O Tribunal Superior Eleitoral (TSE) definiu um novo e rigoroso conjunto de regras para as eleições de 2026, focando no combate à desinformação e ao uso indevido da inteligência artificial. A Resolução nº 23.755, aprovada pelo plenário da Corte, visa proteger a integridade do processo eleitoral ao estabelecer regras rigorosas contra a produção e o compartilhamento de conteúdo falso criado para manipular a opinião pública.
As novas diretrizes estabelecem que a responsabilidade não será apenas de quem cria, mas também de quem distribui a desinformação de forma deliberada. A medida representa um cerco mais fechado contra as chamadas fake news, que ganharam complexidade com o avanço de tecnologias capazes de criar vídeos e áudios falsos, os deepfakes.
Condutas proibidas pelo TSE
A resolução do TSE atualiza as normas para deixar claro o que passa a ser considerado infração eleitoral durante o pleito.

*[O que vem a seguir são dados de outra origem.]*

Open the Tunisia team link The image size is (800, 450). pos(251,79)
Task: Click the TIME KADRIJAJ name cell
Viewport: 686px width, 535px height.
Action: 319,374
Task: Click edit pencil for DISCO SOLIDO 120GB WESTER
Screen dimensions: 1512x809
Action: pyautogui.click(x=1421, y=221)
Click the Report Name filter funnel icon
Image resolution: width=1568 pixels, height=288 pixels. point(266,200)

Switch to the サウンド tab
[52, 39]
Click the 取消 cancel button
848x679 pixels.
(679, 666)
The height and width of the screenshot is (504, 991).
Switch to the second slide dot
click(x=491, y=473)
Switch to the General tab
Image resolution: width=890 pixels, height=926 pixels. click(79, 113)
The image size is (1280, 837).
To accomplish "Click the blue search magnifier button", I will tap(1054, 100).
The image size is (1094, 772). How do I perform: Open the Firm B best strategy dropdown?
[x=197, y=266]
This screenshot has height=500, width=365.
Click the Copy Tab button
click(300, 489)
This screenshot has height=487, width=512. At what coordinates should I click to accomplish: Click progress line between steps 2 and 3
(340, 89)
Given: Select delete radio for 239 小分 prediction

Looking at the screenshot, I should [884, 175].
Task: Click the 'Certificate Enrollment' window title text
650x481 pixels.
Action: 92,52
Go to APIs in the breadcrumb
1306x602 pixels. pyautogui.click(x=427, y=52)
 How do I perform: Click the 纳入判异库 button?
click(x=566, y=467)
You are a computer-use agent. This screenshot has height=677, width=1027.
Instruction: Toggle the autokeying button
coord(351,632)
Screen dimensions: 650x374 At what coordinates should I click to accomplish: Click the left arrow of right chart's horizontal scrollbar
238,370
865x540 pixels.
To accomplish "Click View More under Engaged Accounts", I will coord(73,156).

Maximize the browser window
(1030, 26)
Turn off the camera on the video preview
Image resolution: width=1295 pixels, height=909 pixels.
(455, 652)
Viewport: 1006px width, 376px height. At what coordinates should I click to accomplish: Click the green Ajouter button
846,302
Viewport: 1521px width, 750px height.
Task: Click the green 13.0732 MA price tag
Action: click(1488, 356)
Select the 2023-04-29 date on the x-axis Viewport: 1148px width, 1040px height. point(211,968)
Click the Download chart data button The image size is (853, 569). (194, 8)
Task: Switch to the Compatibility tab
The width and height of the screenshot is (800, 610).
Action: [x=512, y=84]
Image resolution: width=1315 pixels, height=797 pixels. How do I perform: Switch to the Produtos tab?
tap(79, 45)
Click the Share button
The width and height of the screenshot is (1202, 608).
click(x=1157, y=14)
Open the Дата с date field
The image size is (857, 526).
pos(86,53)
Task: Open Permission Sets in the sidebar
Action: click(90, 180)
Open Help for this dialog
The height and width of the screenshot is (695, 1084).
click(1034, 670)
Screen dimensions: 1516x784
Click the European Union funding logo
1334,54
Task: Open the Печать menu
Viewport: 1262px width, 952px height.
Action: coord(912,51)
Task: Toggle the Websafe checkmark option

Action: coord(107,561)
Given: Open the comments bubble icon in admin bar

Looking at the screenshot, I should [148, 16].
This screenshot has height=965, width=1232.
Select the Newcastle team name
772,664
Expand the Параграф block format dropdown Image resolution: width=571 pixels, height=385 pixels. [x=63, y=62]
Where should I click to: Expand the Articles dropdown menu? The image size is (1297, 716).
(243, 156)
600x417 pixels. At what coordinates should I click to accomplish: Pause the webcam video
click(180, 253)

A partir de agora, as seguintes práticas serão passíveis de sanção:
- Uso de deepfakes: Criar ou divulgar conteúdo de áudio ou vídeo manipulado por inteligência artificial para se passar por um candidato ou candidata, com o intuito de prejudicar ou favorecer uma candidatura.
- Desinformação sobre o processo eleitoral: Disseminar informações comprovadamente falsas sobre o funcionamento das urnas eletrônicas, o processo de votação ou a apuração dos resultados.
- Ataques à reputação: Divulgar fatos sabidamente inverídicos sobre candidatos que afetem a integridade do pleito, como acusações falsas de crimes ou condutas imorais.
- Obrigatoriedade de rotulagem: Todo conteúdo sintético utilizado na propaganda eleitoral deverá ser rotulado de forma explícita e visível, informando que foi gerado por inteligência artificial.
- “Blackout de IA”: Fica proibida a circulação de novos conteúdos sintéticos gerados por IA nas 72 horas que antecedem o pleito e nas 24 horas seguintes.
As plataformas digitais, como redes sociais e aplicativos de mensagens, também terão a obrigação de adotar providências imediatas para remover ou impedir o acesso a conteúdos que violem essas regras. O descumprimento pode resultar em responsabilização solidária.
Quais são as punições?
As consequências para quem descumprir as novas regras foram endurecidas. Candidatos e partidos que se beneficiarem da disseminação de notícias falsas poderão ter o registro de candidatura cassado ou, se já eleitos, o diploma invalidado. A prática pode configurar abuso de poder, resultando em inelegibilidade por oito anos, além de outras sanções.
Essas medidas buscam adequar a legislação eleitoral a um cenário de comunicação digital cada vez mais complexo. O objetivo é garantir que o debate público seja baseado em informações verdadeiras, protegendo o direito do eleitor de fazer sua escolha de forma livre e consciente.